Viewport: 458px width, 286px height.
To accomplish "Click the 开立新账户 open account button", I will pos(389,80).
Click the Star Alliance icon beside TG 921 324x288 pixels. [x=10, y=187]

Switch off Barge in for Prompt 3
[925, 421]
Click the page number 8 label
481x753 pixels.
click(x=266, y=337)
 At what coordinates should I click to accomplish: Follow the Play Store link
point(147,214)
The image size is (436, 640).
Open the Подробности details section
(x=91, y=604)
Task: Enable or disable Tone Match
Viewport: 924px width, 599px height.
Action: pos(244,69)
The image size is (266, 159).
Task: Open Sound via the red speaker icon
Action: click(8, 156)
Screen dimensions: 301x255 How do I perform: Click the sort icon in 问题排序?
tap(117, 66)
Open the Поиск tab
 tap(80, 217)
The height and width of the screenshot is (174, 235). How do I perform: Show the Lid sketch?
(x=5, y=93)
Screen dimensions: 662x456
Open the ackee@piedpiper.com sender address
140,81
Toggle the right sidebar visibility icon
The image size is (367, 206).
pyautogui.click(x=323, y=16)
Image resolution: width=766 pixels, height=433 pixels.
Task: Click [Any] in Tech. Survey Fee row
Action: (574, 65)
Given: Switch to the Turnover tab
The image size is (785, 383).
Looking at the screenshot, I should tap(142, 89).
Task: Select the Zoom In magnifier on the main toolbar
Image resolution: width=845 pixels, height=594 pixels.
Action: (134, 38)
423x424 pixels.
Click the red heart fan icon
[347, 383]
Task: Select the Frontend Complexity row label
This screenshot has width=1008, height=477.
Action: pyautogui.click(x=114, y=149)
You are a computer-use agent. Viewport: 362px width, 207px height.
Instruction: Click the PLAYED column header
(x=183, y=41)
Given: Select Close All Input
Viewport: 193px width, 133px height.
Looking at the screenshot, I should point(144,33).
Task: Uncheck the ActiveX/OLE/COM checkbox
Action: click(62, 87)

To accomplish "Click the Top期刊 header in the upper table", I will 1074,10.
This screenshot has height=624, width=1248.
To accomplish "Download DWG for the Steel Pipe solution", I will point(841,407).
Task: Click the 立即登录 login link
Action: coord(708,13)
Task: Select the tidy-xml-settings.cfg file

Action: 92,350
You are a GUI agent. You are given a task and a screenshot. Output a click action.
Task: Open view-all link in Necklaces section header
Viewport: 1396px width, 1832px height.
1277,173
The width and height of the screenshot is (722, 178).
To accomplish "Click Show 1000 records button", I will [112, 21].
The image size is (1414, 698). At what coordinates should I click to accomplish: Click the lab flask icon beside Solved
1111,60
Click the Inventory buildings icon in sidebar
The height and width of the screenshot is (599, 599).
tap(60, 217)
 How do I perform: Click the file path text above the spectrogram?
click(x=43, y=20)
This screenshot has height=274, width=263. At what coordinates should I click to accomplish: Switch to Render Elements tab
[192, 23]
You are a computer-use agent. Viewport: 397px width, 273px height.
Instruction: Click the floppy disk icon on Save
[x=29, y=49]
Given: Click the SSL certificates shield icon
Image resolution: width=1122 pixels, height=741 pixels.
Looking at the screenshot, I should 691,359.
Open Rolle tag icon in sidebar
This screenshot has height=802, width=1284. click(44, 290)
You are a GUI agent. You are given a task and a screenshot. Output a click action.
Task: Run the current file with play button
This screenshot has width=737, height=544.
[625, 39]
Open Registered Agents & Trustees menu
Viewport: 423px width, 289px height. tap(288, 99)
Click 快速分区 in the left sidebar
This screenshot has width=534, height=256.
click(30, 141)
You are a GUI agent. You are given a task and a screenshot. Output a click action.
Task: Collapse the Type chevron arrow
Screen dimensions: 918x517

= Work instructions =
An exact copy of all the records is what is needed here.

= Answer =
Viewport: 458px width, 286px height.
To accomplish "Click the 开立新账户 open account button", I will pos(389,80).
Click the Star Alliance icon beside TG 921 324x288 pixels. [x=10, y=187]

Switch off Barge in for Prompt 3
[925, 421]
Click the page number 8 label
481x753 pixels.
click(x=266, y=337)
 At what coordinates should I click to accomplish: Follow the Play Store link
point(147,214)
The image size is (436, 640).
Open the Подробности details section
(x=91, y=604)
Task: Enable or disable Tone Match
Viewport: 924px width, 599px height.
Action: pos(244,69)
The image size is (266, 159).
Task: Open Sound via the red speaker icon
Action: click(8, 156)
Screen dimensions: 301x255 How do I perform: Click the sort icon in 问题排序?
tap(117, 66)
Open the Поиск tab
 tap(80, 217)
The height and width of the screenshot is (174, 235). How do I perform: Show the Lid sketch?
(x=5, y=93)
Screen dimensions: 662x456
Open the ackee@piedpiper.com sender address
140,81
Toggle the right sidebar visibility icon
The image size is (367, 206).
pyautogui.click(x=323, y=16)
Image resolution: width=766 pixels, height=433 pixels.
Task: Click [Any] in Tech. Survey Fee row
Action: (574, 65)
Given: Switch to the Turnover tab
The image size is (785, 383).
Looking at the screenshot, I should tap(142, 89).
Task: Select the Zoom In magnifier on the main toolbar
Image resolution: width=845 pixels, height=594 pixels.
Action: (134, 38)
423x424 pixels.
Click the red heart fan icon
[347, 383]
Task: Select the Frontend Complexity row label
This screenshot has width=1008, height=477.
Action: pyautogui.click(x=114, y=149)
You are a computer-use agent. Viewport: 362px width, 207px height.
Instruction: Click the PLAYED column header
(x=183, y=41)
Given: Select Close All Input
Viewport: 193px width, 133px height.
Looking at the screenshot, I should point(144,33).
Task: Uncheck the ActiveX/OLE/COM checkbox
Action: click(62, 87)

To accomplish "Click the Top期刊 header in the upper table", I will 1074,10.
This screenshot has height=624, width=1248.
To accomplish "Download DWG for the Steel Pipe solution", I will point(841,407).
Task: Click the 立即登录 login link
Action: coord(708,13)
Task: Select the tidy-xml-settings.cfg file

Action: 92,350
You are a GUI agent. You are given a task and a screenshot. Output a click action.
Task: Open view-all link in Necklaces section header
Viewport: 1396px width, 1832px height.
1277,173
The width and height of the screenshot is (722, 178).
To accomplish "Click Show 1000 records button", I will [112, 21].
The image size is (1414, 698). At what coordinates should I click to accomplish: Click the lab flask icon beside Solved
1111,60
Click the Inventory buildings icon in sidebar
The height and width of the screenshot is (599, 599).
tap(60, 217)
 How do I perform: Click the file path text above the spectrogram?
click(x=43, y=20)
This screenshot has height=274, width=263. At what coordinates should I click to accomplish: Switch to Render Elements tab
[192, 23]
You are a computer-use agent. Viewport: 397px width, 273px height.
Instruction: Click the floppy disk icon on Save
[x=29, y=49]
Given: Click the SSL certificates shield icon
Image resolution: width=1122 pixels, height=741 pixels.
Looking at the screenshot, I should 691,359.
Open Rolle tag icon in sidebar
This screenshot has height=802, width=1284. click(44, 290)
You are a GUI agent. You are given a task and a screenshot. Output a click action.
Task: Run the current file with play button
This screenshot has width=737, height=544.
[625, 39]
Open Registered Agents & Trustees menu
Viewport: 423px width, 289px height. tap(288, 99)
Click 快速分区 in the left sidebar
This screenshot has width=534, height=256.
click(30, 141)
You are a GUI agent. You are given a task and a screenshot. Output a click action.
Task: Collapse the Type chevron arrow
Screen dimensions: 918x517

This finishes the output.